As for the Ro-Ro idea, I foresee every industrial estate within miles and industry body protesting the idea for the simple reason that it will up transportation costs, leave alone the fact that there are several unknown entities like; river draft conditions, profitability break even per trip and whether a long vessel of this kind fits into the scheme of things.

Hares and hounds

The hares and hounds race, the game of chase in which one group of players, the hounds, follows a trail of scraps of paper left by another group, the hares, and tries to catch them before they reach a designated point.
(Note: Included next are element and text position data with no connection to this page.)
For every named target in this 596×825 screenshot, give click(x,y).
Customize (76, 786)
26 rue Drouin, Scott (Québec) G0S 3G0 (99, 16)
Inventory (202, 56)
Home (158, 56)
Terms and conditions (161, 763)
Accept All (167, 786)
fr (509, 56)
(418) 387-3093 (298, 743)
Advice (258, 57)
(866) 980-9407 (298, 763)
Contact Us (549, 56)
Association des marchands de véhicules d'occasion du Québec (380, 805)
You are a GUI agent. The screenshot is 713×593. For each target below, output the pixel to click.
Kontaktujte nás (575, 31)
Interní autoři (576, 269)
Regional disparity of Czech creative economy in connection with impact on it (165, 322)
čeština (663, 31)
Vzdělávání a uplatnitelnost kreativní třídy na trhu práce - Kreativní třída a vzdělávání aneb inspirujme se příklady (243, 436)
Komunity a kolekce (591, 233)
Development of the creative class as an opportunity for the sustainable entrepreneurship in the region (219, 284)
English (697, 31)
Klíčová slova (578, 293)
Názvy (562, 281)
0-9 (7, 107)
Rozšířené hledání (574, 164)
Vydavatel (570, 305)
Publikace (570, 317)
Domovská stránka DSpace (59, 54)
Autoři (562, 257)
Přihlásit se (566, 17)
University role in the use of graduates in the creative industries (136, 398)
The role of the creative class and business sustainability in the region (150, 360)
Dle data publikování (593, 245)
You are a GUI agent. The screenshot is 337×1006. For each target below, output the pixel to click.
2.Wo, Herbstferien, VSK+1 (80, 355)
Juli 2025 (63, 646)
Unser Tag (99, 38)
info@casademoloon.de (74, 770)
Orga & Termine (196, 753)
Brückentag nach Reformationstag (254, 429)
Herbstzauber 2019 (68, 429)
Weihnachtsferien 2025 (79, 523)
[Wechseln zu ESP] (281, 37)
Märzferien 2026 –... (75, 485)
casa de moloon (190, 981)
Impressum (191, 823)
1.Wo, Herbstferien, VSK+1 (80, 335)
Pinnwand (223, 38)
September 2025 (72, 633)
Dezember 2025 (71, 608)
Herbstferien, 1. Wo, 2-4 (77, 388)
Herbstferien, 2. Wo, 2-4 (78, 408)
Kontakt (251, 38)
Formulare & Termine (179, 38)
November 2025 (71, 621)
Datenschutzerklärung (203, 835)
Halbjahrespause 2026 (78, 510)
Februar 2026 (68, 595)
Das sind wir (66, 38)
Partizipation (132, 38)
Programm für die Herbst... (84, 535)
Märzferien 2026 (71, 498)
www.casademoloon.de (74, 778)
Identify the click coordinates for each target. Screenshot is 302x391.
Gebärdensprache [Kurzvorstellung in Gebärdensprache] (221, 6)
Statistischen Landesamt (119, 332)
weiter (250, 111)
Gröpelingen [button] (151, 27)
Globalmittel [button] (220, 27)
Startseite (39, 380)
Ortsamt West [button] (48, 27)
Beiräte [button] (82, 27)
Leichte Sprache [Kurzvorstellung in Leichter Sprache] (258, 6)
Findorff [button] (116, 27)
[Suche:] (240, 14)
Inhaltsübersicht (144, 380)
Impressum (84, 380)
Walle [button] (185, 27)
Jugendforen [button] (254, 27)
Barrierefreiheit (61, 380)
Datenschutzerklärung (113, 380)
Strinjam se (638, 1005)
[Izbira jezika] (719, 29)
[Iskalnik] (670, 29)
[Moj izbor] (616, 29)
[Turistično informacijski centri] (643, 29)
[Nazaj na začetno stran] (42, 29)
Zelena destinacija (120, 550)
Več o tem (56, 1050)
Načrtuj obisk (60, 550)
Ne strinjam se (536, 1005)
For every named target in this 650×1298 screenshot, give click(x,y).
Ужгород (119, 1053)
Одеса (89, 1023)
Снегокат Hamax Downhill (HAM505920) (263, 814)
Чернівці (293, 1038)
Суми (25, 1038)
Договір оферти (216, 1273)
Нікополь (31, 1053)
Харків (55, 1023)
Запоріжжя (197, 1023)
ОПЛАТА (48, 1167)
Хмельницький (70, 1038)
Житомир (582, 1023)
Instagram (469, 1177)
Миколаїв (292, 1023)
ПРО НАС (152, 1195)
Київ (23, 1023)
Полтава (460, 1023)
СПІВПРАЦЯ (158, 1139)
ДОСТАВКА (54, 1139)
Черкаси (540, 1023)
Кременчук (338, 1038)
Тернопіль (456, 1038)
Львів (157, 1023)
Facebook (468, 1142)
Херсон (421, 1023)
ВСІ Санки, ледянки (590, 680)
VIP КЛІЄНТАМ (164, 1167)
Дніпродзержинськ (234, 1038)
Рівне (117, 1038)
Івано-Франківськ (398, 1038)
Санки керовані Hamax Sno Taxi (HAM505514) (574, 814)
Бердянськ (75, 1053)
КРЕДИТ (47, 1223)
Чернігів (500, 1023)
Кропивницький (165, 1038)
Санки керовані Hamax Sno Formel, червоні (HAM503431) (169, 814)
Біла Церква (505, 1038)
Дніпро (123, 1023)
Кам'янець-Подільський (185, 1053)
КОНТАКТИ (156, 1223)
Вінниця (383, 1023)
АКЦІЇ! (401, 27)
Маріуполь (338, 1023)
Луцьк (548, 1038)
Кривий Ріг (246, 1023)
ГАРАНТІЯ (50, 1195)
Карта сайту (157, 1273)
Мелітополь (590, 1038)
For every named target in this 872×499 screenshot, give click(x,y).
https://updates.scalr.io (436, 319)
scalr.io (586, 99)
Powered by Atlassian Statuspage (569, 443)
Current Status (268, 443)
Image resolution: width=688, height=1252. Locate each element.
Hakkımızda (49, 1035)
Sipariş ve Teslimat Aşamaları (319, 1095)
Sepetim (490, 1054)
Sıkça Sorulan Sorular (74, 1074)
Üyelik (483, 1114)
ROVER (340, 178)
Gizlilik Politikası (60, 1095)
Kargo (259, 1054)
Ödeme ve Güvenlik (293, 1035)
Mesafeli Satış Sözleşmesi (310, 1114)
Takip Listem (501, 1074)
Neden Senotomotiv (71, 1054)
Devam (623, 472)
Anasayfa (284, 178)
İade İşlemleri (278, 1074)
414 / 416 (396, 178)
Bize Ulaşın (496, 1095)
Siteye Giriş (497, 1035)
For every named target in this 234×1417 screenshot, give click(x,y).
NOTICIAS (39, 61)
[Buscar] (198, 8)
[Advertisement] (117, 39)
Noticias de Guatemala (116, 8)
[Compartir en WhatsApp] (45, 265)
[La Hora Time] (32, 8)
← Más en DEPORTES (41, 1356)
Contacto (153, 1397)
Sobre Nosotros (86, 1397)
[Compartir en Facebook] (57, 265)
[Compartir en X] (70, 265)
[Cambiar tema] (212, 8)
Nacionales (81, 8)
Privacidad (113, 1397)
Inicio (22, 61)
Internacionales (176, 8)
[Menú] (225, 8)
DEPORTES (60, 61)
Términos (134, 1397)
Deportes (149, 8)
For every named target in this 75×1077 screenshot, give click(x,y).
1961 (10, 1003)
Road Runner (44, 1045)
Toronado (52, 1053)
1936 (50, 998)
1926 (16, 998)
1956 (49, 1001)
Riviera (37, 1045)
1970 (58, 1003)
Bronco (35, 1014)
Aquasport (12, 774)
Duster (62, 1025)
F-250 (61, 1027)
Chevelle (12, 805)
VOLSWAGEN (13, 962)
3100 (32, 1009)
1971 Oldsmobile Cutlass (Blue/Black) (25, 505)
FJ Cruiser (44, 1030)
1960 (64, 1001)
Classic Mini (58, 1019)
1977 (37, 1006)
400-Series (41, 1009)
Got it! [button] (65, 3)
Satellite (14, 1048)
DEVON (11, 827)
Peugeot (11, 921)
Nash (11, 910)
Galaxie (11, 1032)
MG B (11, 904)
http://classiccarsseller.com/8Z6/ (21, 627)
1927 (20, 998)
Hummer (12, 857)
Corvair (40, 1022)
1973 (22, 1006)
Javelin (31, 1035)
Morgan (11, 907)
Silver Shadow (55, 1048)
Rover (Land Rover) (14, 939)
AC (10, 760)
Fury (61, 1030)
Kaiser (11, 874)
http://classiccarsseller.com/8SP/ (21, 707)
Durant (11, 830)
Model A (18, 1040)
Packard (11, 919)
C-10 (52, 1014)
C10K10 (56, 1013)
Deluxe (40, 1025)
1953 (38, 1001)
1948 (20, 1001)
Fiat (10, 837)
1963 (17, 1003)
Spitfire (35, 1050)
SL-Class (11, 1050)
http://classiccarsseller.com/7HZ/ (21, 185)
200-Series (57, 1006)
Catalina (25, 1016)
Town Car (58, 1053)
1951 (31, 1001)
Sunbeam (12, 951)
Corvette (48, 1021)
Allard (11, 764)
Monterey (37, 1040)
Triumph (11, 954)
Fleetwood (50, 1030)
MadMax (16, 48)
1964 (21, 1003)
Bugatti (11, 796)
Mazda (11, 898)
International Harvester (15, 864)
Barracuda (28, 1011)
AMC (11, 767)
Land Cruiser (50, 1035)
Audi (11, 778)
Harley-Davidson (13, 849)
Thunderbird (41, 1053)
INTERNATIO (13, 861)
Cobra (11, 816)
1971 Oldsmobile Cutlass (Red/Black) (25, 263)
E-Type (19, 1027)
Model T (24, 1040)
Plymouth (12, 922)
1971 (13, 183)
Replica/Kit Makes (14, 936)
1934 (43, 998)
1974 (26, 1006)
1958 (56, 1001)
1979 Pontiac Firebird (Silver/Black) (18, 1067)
This is what it has been like chasing the hounds (those who waste our tax money) all these years. Or, do you feel like the hare sometimes, chasing the scraps thrown at you? Nuff said. Your montris (including Subodh Kantak, the government’s attorney general) spent Rs 1,35,778 between April and June 2009 living in hotels in New Delhi. But, what was Luizinho Faleiro, a non-montri, doing at Hotel Shangri la (expenditure: Rs 25,781) between June 8-10. Yeah, who cares? The austerity mantra is not for our montris. You can’t stop the juggernaut on wheels.